» **WHAT TO WORK ON**
Check each line below for the word "Uncheck" and give the number of lines that have it, nothing more.

» **EXERCISE INPUT**
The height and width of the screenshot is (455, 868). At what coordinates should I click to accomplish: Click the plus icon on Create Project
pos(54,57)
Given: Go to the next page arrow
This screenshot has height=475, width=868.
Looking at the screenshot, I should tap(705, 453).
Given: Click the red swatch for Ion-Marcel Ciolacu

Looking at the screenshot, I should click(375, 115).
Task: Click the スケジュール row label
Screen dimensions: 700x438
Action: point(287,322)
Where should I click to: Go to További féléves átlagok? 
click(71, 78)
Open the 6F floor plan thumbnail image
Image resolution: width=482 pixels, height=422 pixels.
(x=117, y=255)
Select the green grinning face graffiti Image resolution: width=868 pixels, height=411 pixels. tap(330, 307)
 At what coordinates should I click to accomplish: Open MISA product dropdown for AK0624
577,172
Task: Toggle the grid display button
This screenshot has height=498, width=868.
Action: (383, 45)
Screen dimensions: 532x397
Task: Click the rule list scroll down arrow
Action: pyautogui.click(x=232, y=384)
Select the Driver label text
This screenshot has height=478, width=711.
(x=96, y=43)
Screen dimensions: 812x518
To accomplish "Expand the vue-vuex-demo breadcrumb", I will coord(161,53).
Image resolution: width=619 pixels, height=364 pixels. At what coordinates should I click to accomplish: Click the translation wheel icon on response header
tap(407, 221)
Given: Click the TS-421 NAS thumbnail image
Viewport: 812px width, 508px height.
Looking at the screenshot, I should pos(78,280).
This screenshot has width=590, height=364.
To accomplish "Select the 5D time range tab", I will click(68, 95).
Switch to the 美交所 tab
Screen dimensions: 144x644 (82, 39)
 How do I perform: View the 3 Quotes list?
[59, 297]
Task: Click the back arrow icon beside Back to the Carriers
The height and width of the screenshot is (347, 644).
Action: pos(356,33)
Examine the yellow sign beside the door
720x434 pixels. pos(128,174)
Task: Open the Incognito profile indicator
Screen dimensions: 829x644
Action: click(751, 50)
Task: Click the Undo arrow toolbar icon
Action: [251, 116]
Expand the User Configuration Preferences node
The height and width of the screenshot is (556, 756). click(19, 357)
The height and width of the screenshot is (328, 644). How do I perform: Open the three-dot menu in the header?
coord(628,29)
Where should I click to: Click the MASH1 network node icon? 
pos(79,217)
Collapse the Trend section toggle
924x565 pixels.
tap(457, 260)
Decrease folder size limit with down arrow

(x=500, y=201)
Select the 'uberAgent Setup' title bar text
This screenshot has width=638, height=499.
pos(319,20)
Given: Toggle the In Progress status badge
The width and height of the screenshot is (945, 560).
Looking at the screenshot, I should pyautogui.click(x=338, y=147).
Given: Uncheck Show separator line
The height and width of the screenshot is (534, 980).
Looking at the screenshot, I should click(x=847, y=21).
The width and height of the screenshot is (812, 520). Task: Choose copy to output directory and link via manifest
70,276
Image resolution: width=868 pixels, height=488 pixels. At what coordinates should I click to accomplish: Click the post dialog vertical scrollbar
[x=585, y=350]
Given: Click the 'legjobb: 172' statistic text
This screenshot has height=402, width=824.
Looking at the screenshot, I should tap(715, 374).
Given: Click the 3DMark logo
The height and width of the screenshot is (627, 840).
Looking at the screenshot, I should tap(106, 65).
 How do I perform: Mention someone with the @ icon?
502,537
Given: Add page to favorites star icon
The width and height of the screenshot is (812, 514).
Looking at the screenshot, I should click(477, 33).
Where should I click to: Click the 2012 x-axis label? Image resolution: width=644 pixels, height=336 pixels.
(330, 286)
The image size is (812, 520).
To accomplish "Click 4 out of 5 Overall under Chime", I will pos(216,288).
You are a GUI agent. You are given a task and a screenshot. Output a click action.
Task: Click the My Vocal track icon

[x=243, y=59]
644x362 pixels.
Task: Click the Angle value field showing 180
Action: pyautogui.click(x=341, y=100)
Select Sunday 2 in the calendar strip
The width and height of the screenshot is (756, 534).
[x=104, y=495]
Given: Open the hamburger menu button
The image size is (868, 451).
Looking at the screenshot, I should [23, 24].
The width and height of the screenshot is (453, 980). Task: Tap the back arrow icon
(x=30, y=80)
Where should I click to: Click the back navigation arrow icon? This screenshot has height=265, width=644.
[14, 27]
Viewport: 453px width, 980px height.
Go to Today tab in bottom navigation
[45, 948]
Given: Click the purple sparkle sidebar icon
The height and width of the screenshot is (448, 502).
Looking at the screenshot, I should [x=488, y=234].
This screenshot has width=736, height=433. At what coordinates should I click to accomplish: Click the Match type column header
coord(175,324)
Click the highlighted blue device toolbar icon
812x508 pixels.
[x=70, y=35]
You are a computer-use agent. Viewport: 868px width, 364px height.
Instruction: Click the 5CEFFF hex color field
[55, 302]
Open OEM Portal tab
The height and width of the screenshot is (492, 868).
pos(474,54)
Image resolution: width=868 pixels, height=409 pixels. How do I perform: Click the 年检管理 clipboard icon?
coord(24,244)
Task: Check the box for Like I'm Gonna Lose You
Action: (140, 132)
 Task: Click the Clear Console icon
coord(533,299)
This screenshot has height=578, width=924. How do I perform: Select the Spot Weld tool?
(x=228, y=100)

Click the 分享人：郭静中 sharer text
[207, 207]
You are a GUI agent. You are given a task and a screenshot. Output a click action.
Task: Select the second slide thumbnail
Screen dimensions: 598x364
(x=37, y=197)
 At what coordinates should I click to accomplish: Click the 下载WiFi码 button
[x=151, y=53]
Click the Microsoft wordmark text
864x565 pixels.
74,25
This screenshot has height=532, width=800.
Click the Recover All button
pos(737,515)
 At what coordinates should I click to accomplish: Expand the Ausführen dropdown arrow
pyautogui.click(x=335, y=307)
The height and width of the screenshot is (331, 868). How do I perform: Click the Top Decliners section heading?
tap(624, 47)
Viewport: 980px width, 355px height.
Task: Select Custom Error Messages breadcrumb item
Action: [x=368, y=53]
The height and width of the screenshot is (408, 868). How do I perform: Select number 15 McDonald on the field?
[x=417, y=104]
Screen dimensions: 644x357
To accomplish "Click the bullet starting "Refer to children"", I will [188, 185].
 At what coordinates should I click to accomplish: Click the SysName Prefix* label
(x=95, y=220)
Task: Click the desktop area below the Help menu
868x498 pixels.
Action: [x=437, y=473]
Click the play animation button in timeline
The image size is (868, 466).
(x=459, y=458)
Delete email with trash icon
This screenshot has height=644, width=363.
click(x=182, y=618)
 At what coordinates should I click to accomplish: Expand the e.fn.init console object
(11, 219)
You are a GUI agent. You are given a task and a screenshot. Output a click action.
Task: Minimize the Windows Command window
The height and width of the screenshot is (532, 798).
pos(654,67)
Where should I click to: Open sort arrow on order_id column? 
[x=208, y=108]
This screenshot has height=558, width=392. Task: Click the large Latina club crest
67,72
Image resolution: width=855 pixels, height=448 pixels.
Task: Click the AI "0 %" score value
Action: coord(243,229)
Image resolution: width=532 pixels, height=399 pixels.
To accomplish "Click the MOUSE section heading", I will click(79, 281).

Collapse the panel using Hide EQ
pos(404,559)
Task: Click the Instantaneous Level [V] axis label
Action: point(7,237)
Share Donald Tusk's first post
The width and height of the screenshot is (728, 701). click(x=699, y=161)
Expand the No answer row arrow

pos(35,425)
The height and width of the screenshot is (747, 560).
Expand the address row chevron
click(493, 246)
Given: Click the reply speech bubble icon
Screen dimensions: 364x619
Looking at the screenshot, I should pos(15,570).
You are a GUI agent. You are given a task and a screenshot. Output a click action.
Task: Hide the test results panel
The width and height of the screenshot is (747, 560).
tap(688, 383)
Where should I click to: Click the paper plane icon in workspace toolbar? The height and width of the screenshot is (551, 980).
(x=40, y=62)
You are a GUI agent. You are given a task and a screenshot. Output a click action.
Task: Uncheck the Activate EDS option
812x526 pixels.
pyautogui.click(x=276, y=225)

» **RESPONSE AREA**
2